La domanda che ha fatto seguito alla partita contro i Lakers è stata modulata in diverse versioni, ma all’incirca può essere sintetizzata così: e adesso chi sarà abbastanza coraggioso in NBA da offrire una posizione da capo-allenatrice a Becky Hammon? Perché le richieste, sia in WNBA che a livello collegiale, sia maschile che femminile, non sono mai mancate, ma dopo sei anni a San Antonio lo scopo di Hammon non può essere che quello di allenare una squadra NBA. Per chiudere il cerchio con il primo giorno in cui ha messo piede dentro all’AT&T Arena con il legamento crociato rotto, avendo imparato tutto ciò che poteva da Pop e andando poi per la sua strada.

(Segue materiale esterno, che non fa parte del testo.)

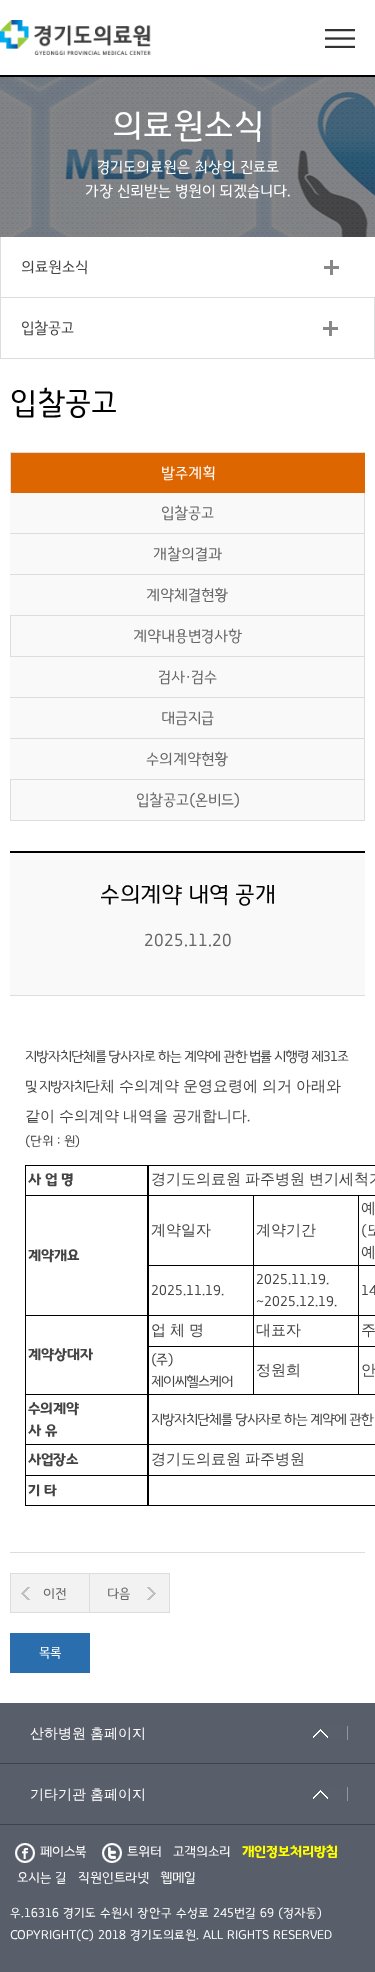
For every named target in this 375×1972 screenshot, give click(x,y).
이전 (55, 1594)
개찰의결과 (187, 554)
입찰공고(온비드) (188, 800)
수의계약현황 (187, 759)
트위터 (144, 1852)
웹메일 (178, 1878)
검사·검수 (187, 677)
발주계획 (188, 473)
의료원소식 (54, 267)
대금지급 (187, 718)
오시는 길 (42, 1878)
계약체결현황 (187, 595)
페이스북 (63, 1852)
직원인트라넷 (113, 1878)
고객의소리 (202, 1852)
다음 (118, 1594)
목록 (50, 1653)
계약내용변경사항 (187, 636)
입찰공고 (47, 328)
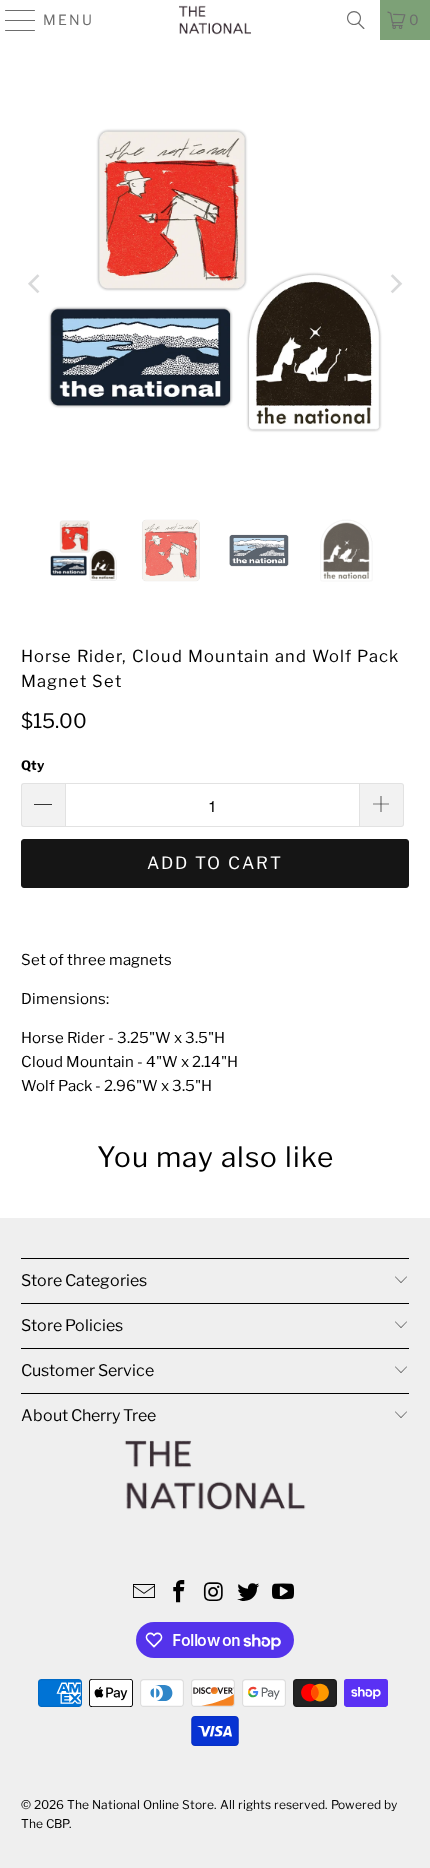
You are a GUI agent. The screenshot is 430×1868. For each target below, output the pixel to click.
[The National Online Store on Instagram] (214, 1593)
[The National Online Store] (215, 20)
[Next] (394, 284)
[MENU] (12, 20)
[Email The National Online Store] (145, 1593)
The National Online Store (140, 1804)
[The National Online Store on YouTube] (284, 1593)
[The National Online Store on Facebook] (179, 1593)
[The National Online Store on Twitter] (249, 1593)
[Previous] (36, 284)
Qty (32, 765)
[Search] (356, 20)
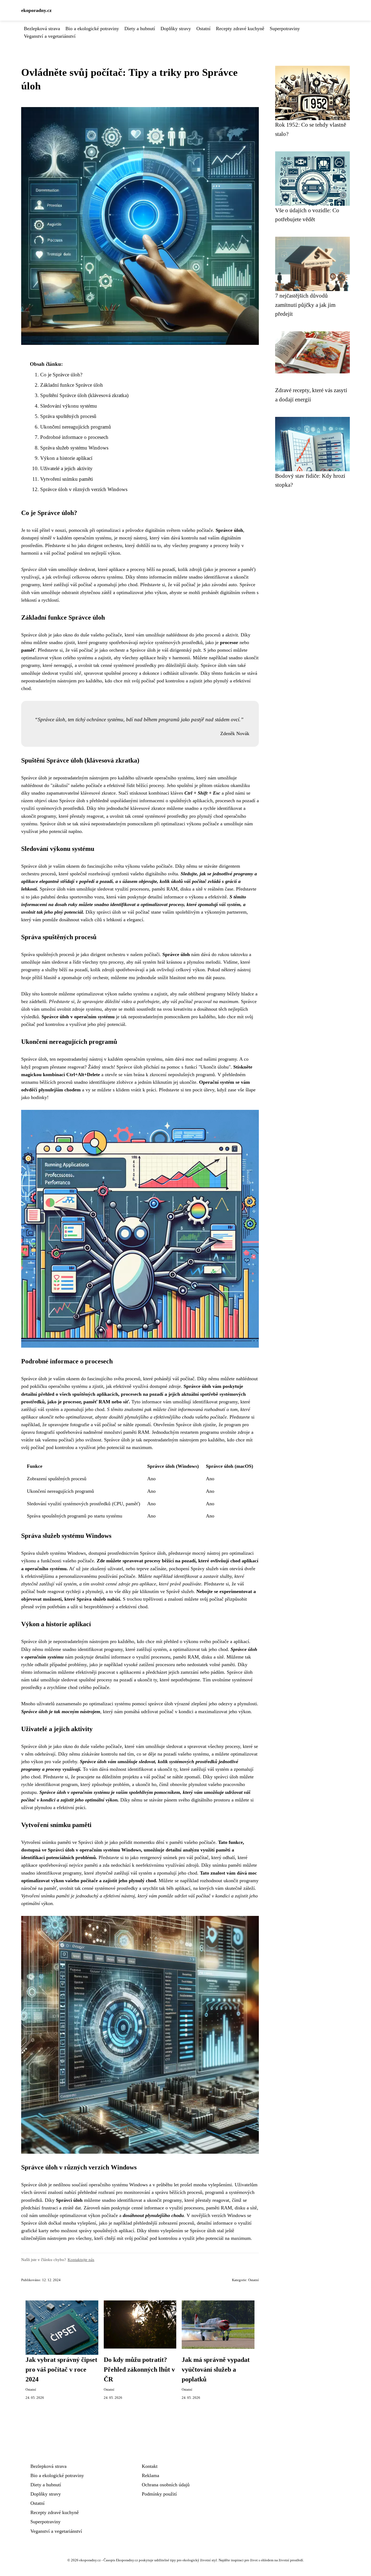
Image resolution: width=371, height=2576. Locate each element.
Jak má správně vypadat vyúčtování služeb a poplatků (216, 2369)
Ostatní (203, 28)
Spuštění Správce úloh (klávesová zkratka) (84, 395)
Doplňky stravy (176, 28)
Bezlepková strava (42, 28)
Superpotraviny (285, 28)
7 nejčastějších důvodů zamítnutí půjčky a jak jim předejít (305, 304)
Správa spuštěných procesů (68, 416)
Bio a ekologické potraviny (92, 28)
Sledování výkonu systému (68, 406)
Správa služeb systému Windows (74, 448)
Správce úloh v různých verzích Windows (83, 489)
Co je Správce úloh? (61, 374)
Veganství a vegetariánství (50, 36)
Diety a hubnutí (139, 28)
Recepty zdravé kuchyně (240, 28)
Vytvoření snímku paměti (66, 479)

Per ora Hammon sta ancora aspettando di capire quale sarà il prossimo capitolo. A settembre del 2020 è stata invitata dagli Indiana Pacers per un colloquio, ma alla fine il posto è stato affidato a Nate Bjorkgren, ex assistente dei Toronto Raptors. Ancora prima si può ricordare il colloquio del 2018 con i Milwaukee Bucks, anche se poi ESPN aveva riportato la notizia che Hammon non era considerata come una candidata di prima linea. Uno dei vantaggi del movimento mediatico dovuto alla partita con i Lakers sarà quello di infondere ulteriore credibilità in una allenatrice che ha nel curriculum sedici stagioni in WNBA e due Olimpiadi come giocatrice e altre sei in NBA come vice-allenatrice.

C’è qualcosa però che stona con l’entusiasmo delle ultime settimane, e non parlo di quella fetta di appassionati che ha provato a sminuire l’evento, il tabù abbattuto. Siamo nella fase iniziale di riconoscimento di ciò che le donne possono e sanno fare nello sport, e ogni grande cambiamento necessita di un tempo di sorpresa seguito da uno di adeguamento. Non è la reazione del grande pubblico che fa venire i dubbi, piuttosto la constatazione che anche nel mondo dello sport professionistico la notizia di Hammon è stata accolta con sorpresa. Perché finché c’è sorpresa tra i professionisti significa che c’è ancora bisogno di parlare di un possibile gap fra le capacità di un uomo e quelle di donna nella gestione di una squadra maschile.

«Per me non è una grossa sorpresa. Per un sacco di altre persone ha un grande significato e posso capirlo. Ma lei è una persona molto qualificata e che può eseguire molto facilmente i compiti di capo allenatore in NBA. Non serve nemmeno dirlo», ha commentato Popovich nei giorni seguenti. E poi ha aggiunto: «Le donne fanno il loro lavoro altrettanto bene o anche meglio degli uomini. Questo è un fatto. Non c’è nessun motivo per cui qualcuno come Becky e altre donne non dovrebbero essere allenatrici in NBA. Su larga scala è per questo che per me non è un fatto così importante».

La cosa interessante non è tanto il fatto che Popovich desse per scontato che Becky Hammon sarebbe stata in grado di gestire la sua squadra, quanto piuttosto quello che desse per scontato che lo sapessero pure tutti gli altri. E invece la strada è ancora lunga, quella che può ancora compiere Hammon e quella che separa le donne con le sue stesse capacità, i suoi stessi desideri, dal raggiungere questi stessi obiettivi.